Problem details: Repeat word for word the lines of the items from the one containing "Viewport: 1192px width, 1274px" through the one containing "This screenshot has height=1092, width=1920.", with both of those lines included.

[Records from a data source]

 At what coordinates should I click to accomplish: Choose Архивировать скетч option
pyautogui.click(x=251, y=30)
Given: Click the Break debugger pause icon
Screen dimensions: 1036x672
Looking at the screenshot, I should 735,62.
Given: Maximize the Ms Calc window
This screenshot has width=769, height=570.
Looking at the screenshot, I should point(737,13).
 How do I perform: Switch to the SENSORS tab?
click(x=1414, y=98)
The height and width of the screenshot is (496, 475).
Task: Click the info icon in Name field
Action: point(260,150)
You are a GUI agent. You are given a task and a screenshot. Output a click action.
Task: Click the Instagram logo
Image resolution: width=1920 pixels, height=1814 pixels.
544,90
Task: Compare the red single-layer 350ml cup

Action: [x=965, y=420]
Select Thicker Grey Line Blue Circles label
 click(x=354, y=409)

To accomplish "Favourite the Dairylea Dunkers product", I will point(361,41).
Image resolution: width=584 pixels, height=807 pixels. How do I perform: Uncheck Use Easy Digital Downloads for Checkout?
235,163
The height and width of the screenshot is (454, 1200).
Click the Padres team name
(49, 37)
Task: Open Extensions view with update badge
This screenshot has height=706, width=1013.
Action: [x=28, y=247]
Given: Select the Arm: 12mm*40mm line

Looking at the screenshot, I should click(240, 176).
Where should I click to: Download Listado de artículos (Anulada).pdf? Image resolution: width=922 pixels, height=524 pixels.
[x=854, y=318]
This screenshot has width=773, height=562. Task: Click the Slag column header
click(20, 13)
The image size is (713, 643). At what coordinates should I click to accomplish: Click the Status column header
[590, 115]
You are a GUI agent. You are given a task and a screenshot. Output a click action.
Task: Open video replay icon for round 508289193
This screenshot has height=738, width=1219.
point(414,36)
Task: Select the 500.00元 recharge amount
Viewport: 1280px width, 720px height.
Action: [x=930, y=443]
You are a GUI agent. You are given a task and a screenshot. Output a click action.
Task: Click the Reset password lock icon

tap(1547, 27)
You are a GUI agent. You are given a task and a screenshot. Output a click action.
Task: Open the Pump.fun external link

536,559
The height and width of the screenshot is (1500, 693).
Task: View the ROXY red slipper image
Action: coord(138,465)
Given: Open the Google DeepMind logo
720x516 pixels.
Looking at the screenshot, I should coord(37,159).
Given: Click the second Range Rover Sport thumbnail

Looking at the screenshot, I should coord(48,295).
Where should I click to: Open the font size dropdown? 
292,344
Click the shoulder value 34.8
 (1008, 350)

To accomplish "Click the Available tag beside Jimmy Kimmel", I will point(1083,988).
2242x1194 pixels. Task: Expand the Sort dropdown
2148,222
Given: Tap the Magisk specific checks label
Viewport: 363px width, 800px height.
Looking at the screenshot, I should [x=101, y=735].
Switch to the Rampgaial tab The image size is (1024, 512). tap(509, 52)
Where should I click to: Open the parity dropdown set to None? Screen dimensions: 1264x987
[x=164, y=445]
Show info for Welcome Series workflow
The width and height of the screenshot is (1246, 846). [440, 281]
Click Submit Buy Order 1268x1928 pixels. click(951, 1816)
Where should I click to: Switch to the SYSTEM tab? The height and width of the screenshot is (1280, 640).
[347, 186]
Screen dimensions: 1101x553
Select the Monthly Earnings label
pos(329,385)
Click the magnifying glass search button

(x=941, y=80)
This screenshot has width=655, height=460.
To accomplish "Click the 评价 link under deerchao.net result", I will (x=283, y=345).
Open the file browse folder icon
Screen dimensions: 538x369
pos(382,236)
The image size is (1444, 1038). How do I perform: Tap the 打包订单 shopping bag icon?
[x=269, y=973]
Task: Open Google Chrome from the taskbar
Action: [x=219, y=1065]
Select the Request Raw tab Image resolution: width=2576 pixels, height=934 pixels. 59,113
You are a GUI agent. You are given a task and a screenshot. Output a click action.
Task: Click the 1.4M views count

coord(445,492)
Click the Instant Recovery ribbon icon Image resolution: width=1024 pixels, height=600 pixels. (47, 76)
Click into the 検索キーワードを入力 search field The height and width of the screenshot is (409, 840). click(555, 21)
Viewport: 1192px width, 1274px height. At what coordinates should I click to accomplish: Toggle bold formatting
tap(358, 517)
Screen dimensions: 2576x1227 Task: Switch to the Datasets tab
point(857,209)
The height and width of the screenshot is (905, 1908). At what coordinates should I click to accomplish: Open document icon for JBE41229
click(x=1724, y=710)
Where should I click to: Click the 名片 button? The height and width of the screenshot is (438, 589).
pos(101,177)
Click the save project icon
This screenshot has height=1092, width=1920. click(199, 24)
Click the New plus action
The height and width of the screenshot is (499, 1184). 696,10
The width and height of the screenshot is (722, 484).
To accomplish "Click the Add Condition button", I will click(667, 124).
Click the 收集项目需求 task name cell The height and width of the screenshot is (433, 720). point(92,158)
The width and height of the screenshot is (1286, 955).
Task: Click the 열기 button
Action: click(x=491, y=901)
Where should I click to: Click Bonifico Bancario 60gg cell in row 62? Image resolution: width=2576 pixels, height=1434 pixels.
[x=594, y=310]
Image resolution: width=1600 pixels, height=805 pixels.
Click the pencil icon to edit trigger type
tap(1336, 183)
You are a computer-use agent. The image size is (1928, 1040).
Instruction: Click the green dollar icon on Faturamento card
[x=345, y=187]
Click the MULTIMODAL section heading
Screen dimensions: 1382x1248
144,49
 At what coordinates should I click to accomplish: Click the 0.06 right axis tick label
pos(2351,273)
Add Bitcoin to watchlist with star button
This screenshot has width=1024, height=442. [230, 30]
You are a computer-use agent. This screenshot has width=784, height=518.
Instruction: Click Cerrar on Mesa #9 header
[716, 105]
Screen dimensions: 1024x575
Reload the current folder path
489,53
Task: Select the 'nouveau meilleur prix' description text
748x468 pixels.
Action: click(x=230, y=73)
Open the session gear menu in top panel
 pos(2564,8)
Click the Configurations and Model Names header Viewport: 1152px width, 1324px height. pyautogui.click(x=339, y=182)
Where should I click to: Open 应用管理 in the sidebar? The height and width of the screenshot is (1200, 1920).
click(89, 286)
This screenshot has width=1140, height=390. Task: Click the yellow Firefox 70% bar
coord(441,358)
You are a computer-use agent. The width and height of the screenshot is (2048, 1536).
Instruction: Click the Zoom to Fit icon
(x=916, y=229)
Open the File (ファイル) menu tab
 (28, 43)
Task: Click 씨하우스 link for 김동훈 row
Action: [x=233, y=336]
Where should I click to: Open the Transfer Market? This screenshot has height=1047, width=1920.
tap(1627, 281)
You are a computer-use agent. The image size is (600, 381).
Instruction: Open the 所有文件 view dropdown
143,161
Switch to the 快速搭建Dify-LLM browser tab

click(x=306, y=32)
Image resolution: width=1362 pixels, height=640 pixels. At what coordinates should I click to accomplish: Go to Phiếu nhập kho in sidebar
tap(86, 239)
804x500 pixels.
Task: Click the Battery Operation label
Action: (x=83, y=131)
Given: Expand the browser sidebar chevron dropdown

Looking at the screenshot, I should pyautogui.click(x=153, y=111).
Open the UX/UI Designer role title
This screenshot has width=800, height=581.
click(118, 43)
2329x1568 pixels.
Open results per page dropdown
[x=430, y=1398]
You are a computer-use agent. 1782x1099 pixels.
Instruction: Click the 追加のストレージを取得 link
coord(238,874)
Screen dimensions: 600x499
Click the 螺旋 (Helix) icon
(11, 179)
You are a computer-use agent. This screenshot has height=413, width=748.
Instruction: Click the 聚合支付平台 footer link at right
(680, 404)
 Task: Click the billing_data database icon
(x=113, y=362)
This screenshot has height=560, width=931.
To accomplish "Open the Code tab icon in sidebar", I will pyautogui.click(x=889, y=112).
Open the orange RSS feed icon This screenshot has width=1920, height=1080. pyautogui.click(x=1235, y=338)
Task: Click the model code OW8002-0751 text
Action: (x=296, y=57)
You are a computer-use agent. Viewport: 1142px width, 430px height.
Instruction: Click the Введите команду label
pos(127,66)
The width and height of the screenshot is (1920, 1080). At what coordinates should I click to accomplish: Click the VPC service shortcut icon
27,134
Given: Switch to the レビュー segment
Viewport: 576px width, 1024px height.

Written answer:
Viewport: 1192px width, 1274px height. At what coordinates should I click to accomplish: Toggle bold formatting
tap(358, 517)
Screen dimensions: 2576x1227 Task: Switch to the Datasets tab
point(857,209)
The height and width of the screenshot is (905, 1908). At what coordinates should I click to accomplish: Open document icon for JBE41229
click(x=1724, y=710)
Where should I click to: Click the 名片 button? The height and width of the screenshot is (438, 589).
pos(101,177)
Click the save project icon
This screenshot has height=1092, width=1920. click(199, 24)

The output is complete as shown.